When it came to making stamps, matters were greatly simplified; after all, the use of postage stamps did not require much instruction. In the center of the stamp is a rendition of the arms of the empire, the double-headed eagle being the most salient interpretation of its duality. On top is an imperial crown, and the inscription in German “KK POST-STEMPEL” (meaning roughly “Postage Stamp of the Kingdom and Empire”). In the lower cartouche is the stamp’s denomination.
The stamps for regions of northern Italy — Lombardy and Venetia — were denominated in centesimi (100 centesimi = 1 Italian lira). The stamps for all other regions were denominated in kreuzer (60 kreuzer = 1 gulden). Obviously, Austrian gulden were in circulation throughout the empire. An exception was made for Italy, where Austrian money was not in circulation.

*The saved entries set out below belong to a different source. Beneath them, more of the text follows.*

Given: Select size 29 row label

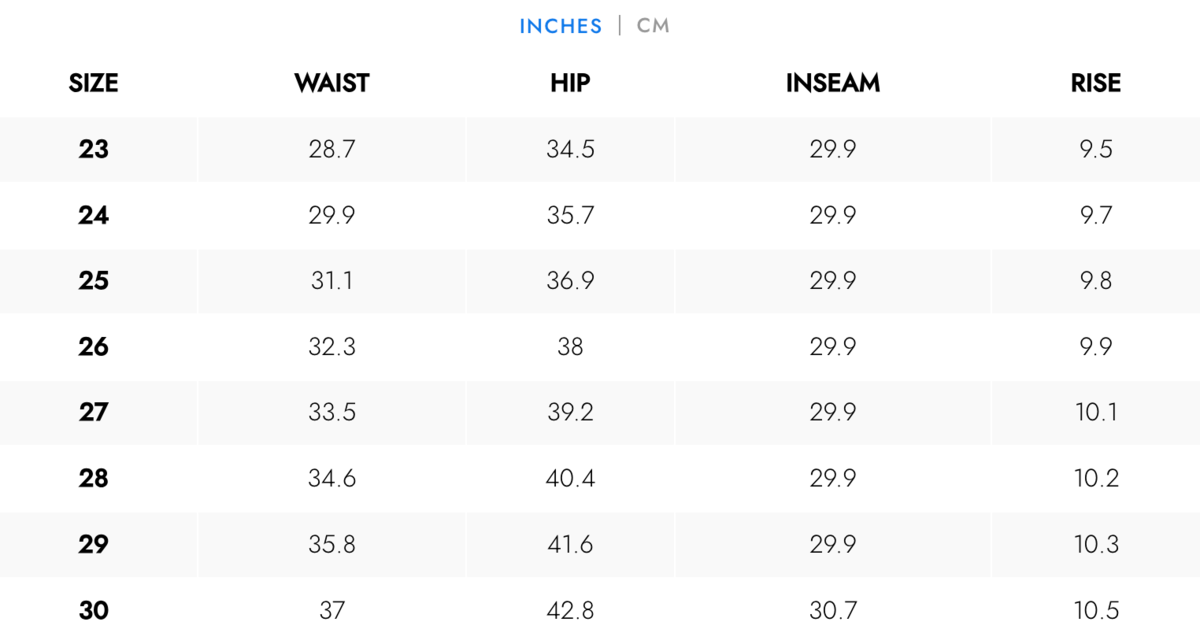Looking at the screenshot, I should pos(93,545).
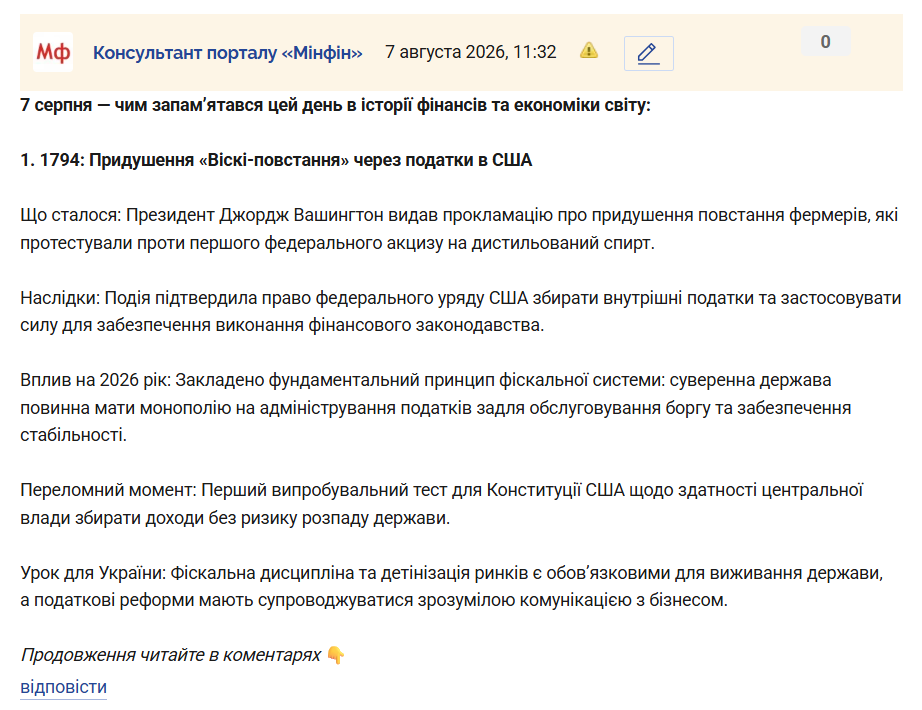The image size is (922, 710).
Task: Click the bold heading starting with 7 серпня
Action: pyautogui.click(x=335, y=105)
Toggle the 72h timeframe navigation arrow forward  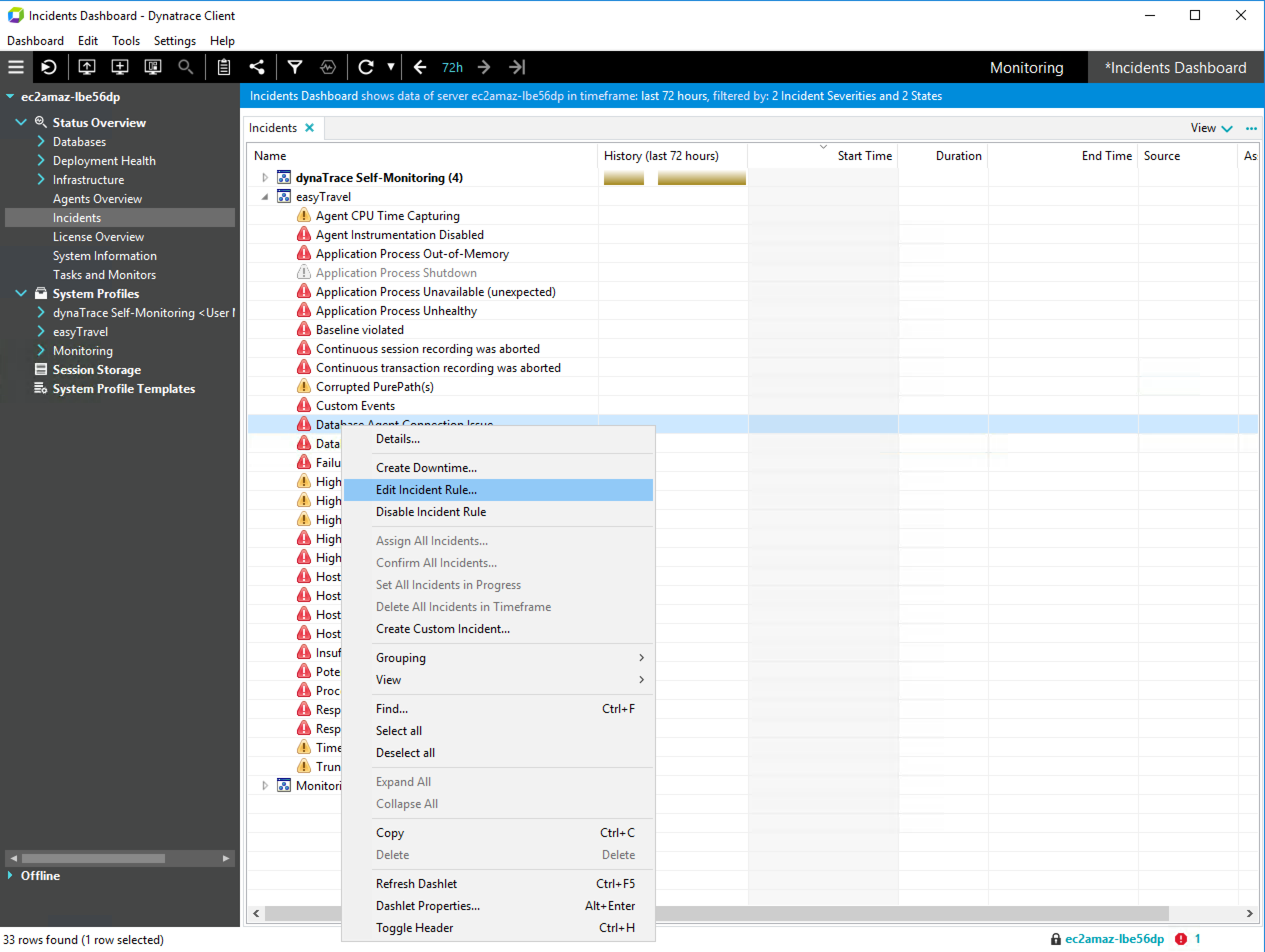click(484, 67)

The denominations were roughly equivalent if centesimi were multiplied by five; thus, the issued stamps, maintaining the equivalence, were as follows:
1 kreuzer = 5 centesimi, black
2 kreuzer = 10 centesimi, yellow
3 kreuzer = 15 centesimi, red
6 kreuzer = 30 centesimi, brown
9 kreuzer = 45 centesimi, blue
The stamps of the first issue of Austria, while somewhat austere and less than brilliant in their design, set a precedent and a standard for European stamps to follow, many of which used the nation’s shield as the central subject of their design — Baden, Bavaria, Bergedorf, Bremen, Brunswick, Lubeck, Germany, Modena, Parma, Roman States, Naples, and Russia, to mention just a few.
In their defense, I also have to say that these stamps easily endear themselves to the person, such as myself, who studies them in detail and who has handled tens of thousands of them through the years.
The stamps of the first issue were in circulation between June 1, 1850, and Dec. 31, 1858. That eight-year period may be conveniently split into two halves according to the type of paper on which the stamps were printed. Until the last few months of 1854, the paper was handmade, and the sheets were watermarked.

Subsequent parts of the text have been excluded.